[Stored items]

☆ ☆ ☆ ☆

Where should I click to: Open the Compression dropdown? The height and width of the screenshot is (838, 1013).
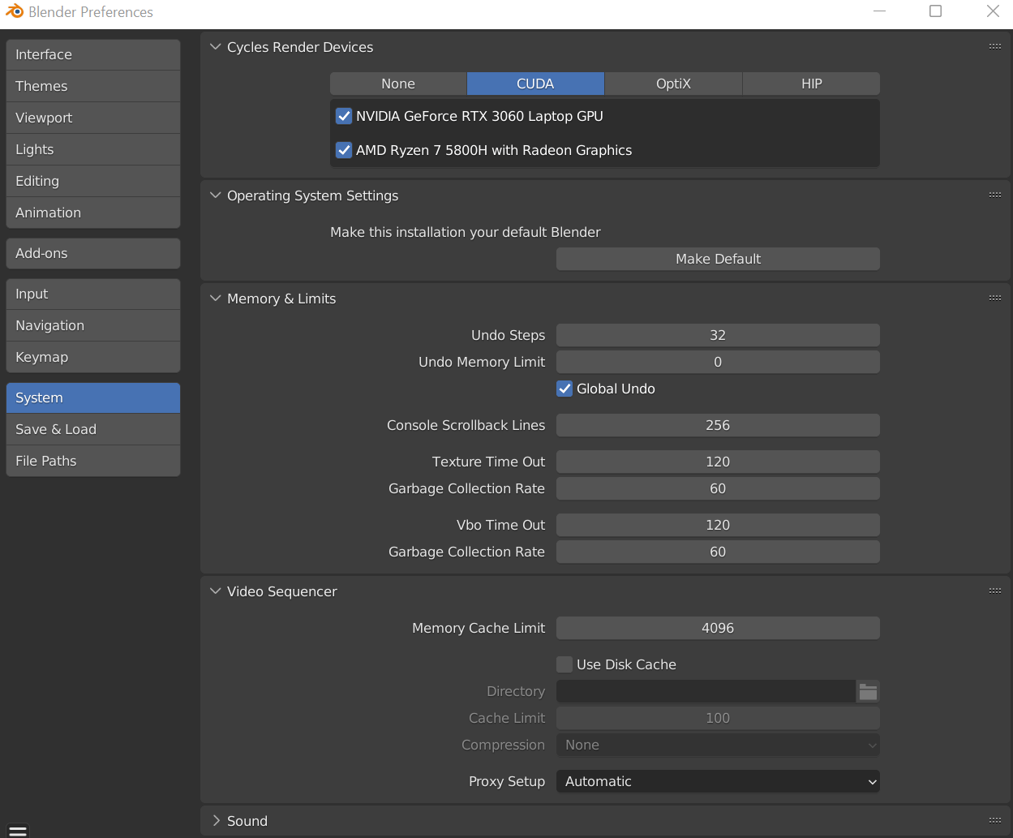tap(718, 745)
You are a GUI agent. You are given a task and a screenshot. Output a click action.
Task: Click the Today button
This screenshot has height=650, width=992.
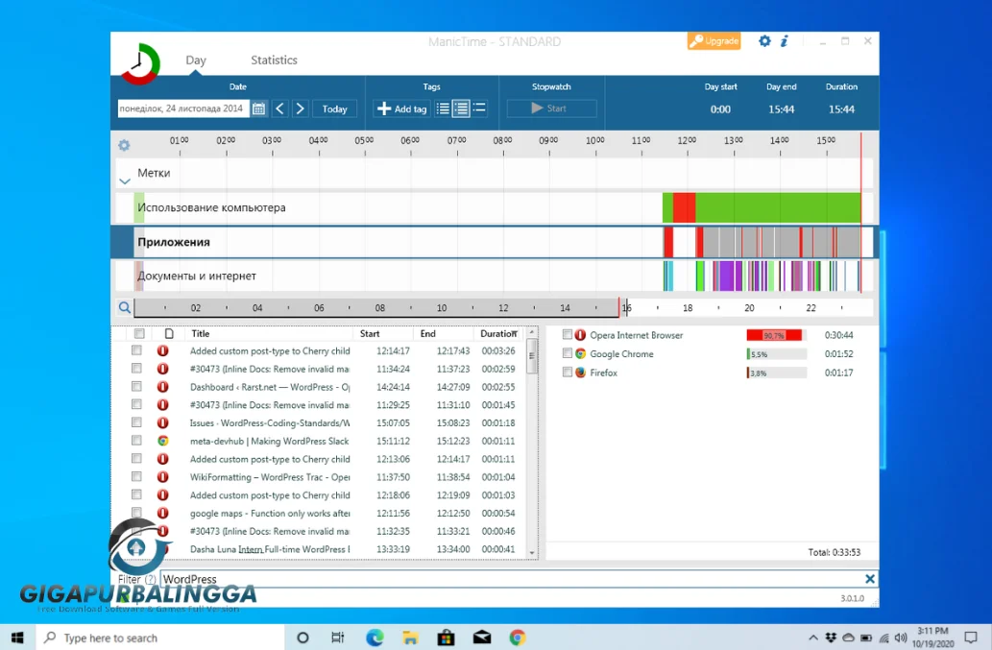(x=334, y=109)
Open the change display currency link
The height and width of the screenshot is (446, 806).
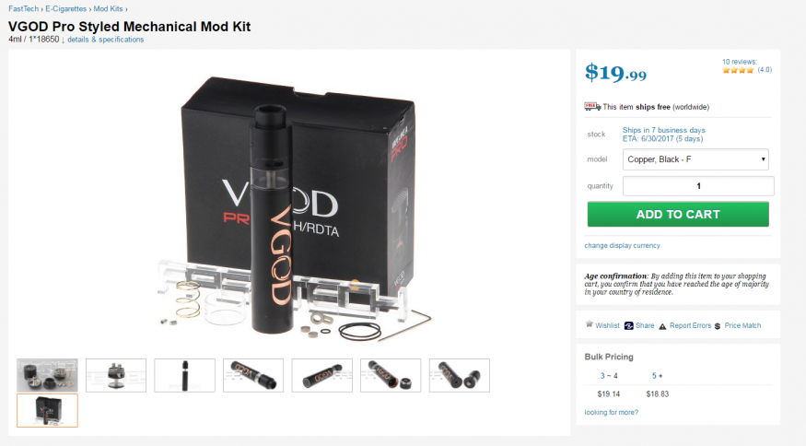tap(622, 245)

☆ ☆ ☆ ☆

**Aim of the exercise**
Copy exactly, and only, the lines from the first entry through the line holding "Task: Click the Today button", both ends included, leaving out every picture.

**Response box**
Where should I click to: Open the Compression dropdown? The height and width of the screenshot is (838, 1013).
tap(718, 745)
You are a GUI agent. You are given a task and a screenshot. Output a click action.
Task: Click the Today button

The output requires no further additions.